Third pharaoh of the Twentieth Dynasty of the New Kingdom of Ancient Egypt

Usermaatre Heqamaatre Setepenamun Ramesses IV (also written Ramses or Rameses) was the third pharaoh of the Twentieth Dynasty of the New Kingdom of Ancient Egypt. He was the second son of Ramesses III and became crown prince when his elder brother Amenherkhepshef died aged 15 in 1164 BC, when Ramesses was only 12 years old. His promotion to crown prince is suggested by his appearance (suitably entitled) in a scene of the festival of Min at the Ramesses III temple at Karnak, which may have been completed by Year 22 [of his father's reign]. (the date is mentioned in the poem inscribed there)

As his father's chosen successor, the prince employed three distinctive titles: "Hereditary Prince", "Royal scribe" and "Generalissimo." The latter two titles are mentioned in a text at the temple of Amenhotep III at Soleb and all three titles appear on a lintel now in Florence, Italy.
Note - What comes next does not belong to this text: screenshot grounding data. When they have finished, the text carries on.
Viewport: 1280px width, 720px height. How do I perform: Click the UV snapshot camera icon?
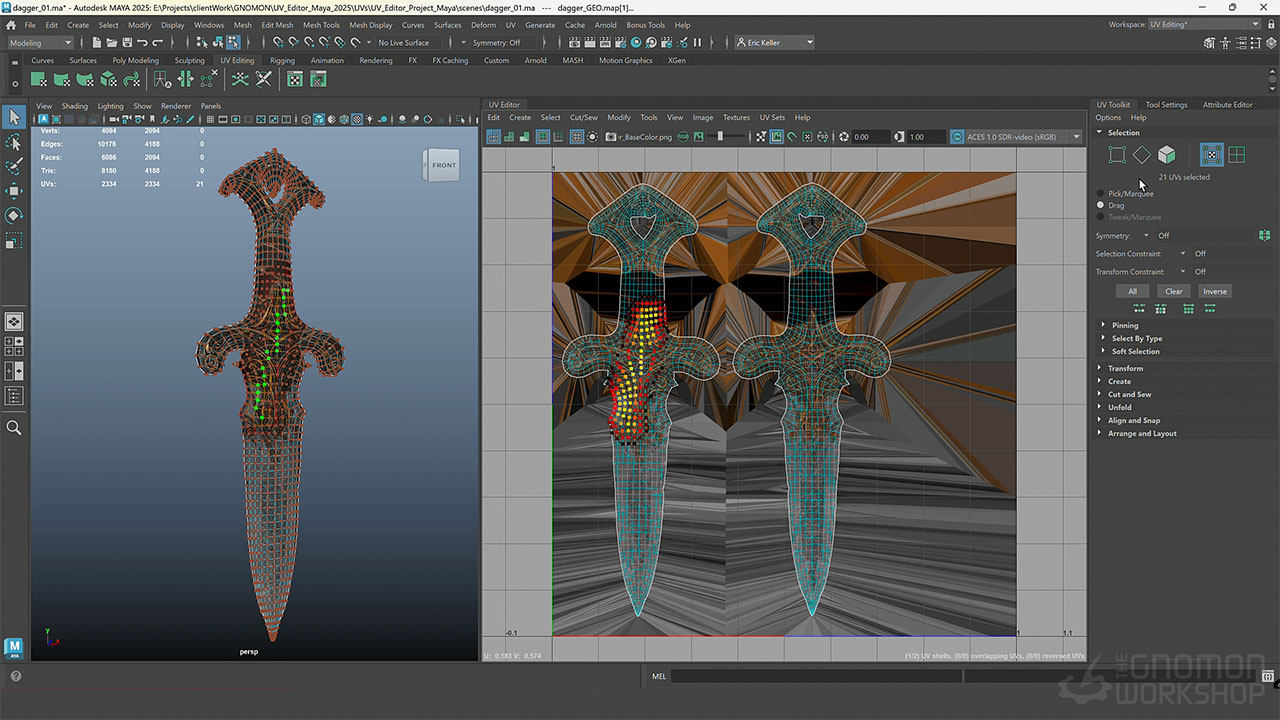[x=611, y=137]
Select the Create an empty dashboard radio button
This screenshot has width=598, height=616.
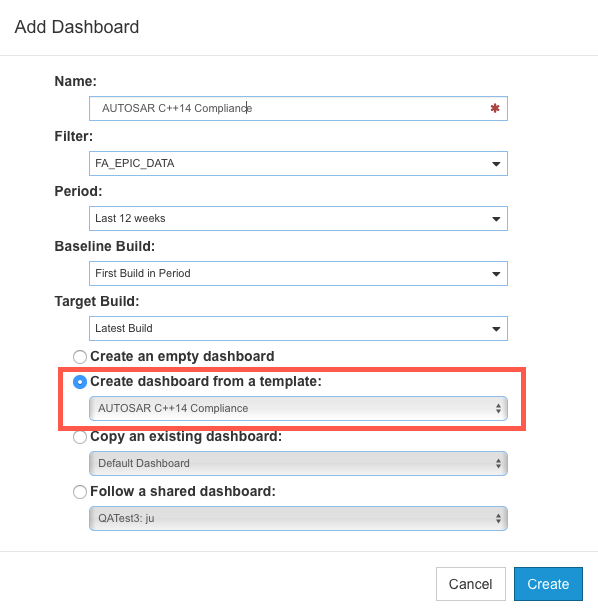80,357
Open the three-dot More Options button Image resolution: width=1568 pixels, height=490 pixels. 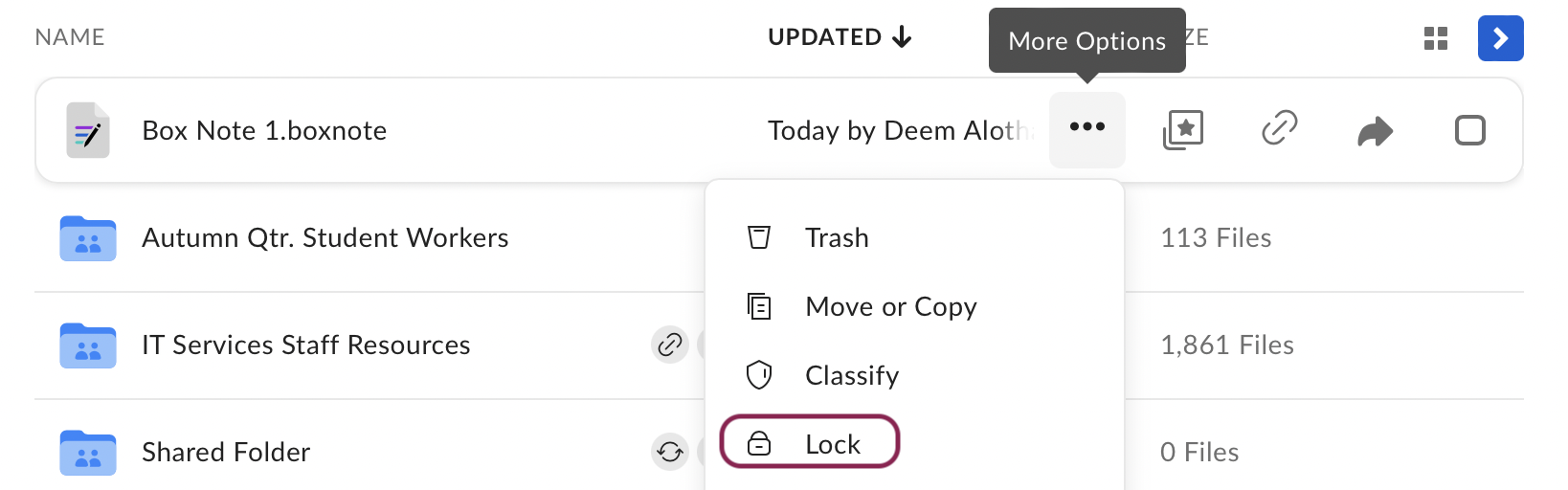point(1087,129)
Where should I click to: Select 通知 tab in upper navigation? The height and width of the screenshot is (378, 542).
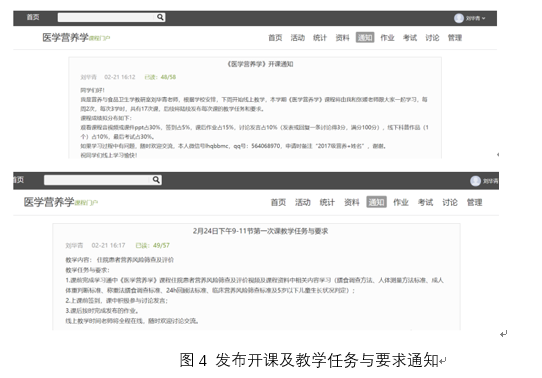365,38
As heir-apparent he took on increasing responsibilities; for instance, in Year 27 of his father's reign, he is depicted appointing a certain Amenemope to the important position of Third Prophet of Amun in the latter's TT 148 tomb. Amenemope's Theban tomb also accords prince Ramesses all three of his aforementioned sets of royal titles. Despite the 31-year reign of his father Ramesses III, Ramesses IV was only 21 when he became pharaoh, and only reigned for six and a half years. His rule has been dated to 1155 to 1149 BC.

==Family==
It is now believed that Ramesses IV's mother was most likely Queen Tyti from recently discovered notes published in the 2010 issue of the Journal of Egyptian Archaeology. They reveal that Tyti—who was a king's daughter, a king's wife and a king's mother in her own right—was identified in Papyrus BM EA 10052 (i.e., the tomb-robbery papyri) to be a queen of Ramesses III, Ramesses IV's father. The 2010 JEA article authors—including Aidan Dodson—write that since Ramesses VI's mother is known to be a certain lady named Iset Ta-Hemdjert or Isis:
only Ramesses IV and Ramesses VIII remain as candidates [for the son of Tyti]. Given that Ramesses VIII only reigned briefly some 25 years after his father's death, it is hardly likely that the decoration of QV52, with the mwt-nsw (i.e., king's mother) title intimately mixed with Tyti's other titles, could have been delayed this late to refer to him. This leaves Ramesses IV as the only credible primary 'subject' of the mwt-nsw title in the tomb. As for which--if any--of the other sons of Ramesses III were borne to Tyti, no unequivocal data is available, other than the fact that Amenhirkhopeshef B, buried in QV55, was ms n Hmt-nTr mwt-nTr Hmt-nsw-wrt, paralleling Tyti's titles so closely that he may with some confidence be proposed as her son.
Thus, the identity of Ramesses IV's mother has been resolved in favour of Queen Tyti who was once erroneously thought to be the mother of another king in the mid-1980s: Ramesses XI. Ramesses IV was succeeded to the throne by his 13-year-old son Ramesses V.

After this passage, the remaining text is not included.